- **Exercise task**: Please pull out each line of the material below that contains the string "header". Case counts.

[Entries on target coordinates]
--------------------

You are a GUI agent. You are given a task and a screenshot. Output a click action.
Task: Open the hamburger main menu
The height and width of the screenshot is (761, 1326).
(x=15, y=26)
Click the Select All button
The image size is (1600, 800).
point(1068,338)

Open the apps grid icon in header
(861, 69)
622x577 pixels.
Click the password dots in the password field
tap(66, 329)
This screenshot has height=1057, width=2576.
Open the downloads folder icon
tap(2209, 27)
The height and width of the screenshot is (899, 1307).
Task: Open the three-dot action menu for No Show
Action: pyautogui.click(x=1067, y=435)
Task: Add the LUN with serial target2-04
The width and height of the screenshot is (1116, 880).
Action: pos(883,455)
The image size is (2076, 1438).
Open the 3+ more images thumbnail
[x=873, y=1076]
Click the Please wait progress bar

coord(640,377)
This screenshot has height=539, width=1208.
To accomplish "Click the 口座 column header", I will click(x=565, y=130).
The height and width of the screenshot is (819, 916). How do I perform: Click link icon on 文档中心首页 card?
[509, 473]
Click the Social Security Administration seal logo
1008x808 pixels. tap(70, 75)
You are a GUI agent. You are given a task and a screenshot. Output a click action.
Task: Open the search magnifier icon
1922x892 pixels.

--------------------

- **Answer for this exercise**:
Open the apps grid icon in header
To accomplish "Click the 口座 column header", I will click(x=565, y=130).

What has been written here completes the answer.